Stay tuned for a while, and that credit hit may turn out to have been small potatoes.
It didn't get a lot of media play, but the other day, S&P affirmed its 2011 decision to reduce our country's AAA credit rating to AA+, with a negative outlook. Last year's downgrade -- predictably denounced by the touchy Obama administration -- came in large measure because S&P did not see any serious action by Washington to deal with our catastrophic debt. (We owe around $16 trillion, but who's counting?)
It gets worse, though.
S&P said it sees a 20 percent chance the United States will slip back into recession. And it says the political shenanigans in Washington and the fiscal dangers the country now is facing could mean an additional credit-rating downgrade two years from now. What dangers might those be? Well, one of them is still the unaddressed national debt, of course.

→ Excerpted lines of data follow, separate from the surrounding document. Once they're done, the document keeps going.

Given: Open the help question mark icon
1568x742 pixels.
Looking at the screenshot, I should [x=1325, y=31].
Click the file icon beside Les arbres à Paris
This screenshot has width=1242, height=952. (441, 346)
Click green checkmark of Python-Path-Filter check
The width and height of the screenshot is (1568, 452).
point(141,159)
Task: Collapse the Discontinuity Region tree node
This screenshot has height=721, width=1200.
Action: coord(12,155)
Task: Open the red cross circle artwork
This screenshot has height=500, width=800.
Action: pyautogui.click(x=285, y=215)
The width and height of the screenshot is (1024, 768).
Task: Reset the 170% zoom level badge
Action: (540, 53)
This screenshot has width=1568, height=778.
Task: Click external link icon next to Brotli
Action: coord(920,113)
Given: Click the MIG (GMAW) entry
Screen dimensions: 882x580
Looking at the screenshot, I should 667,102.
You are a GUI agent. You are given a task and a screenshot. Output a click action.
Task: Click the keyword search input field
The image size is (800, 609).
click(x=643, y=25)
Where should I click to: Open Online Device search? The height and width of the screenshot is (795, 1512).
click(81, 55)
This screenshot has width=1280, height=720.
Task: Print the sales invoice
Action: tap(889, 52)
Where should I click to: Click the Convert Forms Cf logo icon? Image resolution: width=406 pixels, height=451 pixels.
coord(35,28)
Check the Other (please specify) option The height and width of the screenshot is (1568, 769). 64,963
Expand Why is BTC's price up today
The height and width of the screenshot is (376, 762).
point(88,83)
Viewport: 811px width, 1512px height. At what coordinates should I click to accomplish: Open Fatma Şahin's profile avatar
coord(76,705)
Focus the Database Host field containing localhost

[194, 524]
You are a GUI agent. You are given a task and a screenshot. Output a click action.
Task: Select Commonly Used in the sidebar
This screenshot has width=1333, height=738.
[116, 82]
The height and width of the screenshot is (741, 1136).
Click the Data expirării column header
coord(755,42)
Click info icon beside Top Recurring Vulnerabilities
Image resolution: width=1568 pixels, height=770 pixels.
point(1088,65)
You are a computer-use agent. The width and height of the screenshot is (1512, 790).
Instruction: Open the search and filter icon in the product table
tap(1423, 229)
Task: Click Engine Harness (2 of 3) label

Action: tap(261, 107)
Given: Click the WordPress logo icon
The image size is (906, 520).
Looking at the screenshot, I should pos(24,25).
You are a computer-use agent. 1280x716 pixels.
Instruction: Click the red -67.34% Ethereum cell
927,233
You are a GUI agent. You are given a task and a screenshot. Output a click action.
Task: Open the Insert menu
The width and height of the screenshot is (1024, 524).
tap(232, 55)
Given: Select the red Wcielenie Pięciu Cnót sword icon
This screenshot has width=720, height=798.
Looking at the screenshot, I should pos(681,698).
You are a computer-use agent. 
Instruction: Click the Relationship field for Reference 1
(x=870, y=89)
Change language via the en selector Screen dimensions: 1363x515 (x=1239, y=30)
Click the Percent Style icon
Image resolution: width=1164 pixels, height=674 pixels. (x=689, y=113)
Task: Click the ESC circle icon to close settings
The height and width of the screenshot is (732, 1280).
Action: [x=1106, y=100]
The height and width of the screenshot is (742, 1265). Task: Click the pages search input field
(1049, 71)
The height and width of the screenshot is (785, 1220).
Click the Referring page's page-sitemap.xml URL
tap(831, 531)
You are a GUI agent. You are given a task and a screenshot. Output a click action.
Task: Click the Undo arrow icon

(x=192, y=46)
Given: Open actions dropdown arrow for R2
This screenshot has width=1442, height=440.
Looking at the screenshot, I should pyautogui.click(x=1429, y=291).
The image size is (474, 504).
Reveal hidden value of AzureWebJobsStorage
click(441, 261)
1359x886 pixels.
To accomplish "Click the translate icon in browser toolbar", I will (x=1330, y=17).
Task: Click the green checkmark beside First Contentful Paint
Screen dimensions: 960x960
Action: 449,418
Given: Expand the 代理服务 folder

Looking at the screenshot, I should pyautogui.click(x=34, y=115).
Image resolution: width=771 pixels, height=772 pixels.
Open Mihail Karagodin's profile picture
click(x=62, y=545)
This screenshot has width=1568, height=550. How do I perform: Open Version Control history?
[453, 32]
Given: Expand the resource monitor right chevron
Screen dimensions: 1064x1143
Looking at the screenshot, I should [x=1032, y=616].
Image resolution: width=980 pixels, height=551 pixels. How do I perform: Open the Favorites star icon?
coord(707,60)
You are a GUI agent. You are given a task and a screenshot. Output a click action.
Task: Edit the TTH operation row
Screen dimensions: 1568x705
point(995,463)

Yet there is no indication that the president and adequate majorities in both houses of Congress are taking the debt crisis seriously. Heck, the president is telling European nations they need to pump still more government money into their own crumbling economies. Why on earth should we think he has the faintest interest in cutting spending here?
Maybe we should give a different president a chance to do so.







By Washington? Try by the Republican party, as specifically mentioned in the report.
Not that it's meant a damn thing, or that you should trust their ratings.
But actually, yes, those ratings companies agree, austerity doesn't work. Maybe you should try a less selective reading?
How can anyone believe that increasing debt will eventually or ever decrease the national debt? The pain can only be delayed but will increase proportionally with each delay. Supply side economics is a term invented by those desiring to add cost to the producers which any reasonably intelligent person would realize adds to consumer cost for purchased goods and services. A hidden or fools tax as described by some. Increased personal income taxes plus eliminating deductions, reductions, credits etc. are essential actions being avoided due to the political ramifications, loss of votes to keep the position of power. Avoiding bankruptcy or the impact of excessive spending is not as complicated as some in office would have people believe. The truth of the state of the nation is painful to hear and even more painful to address.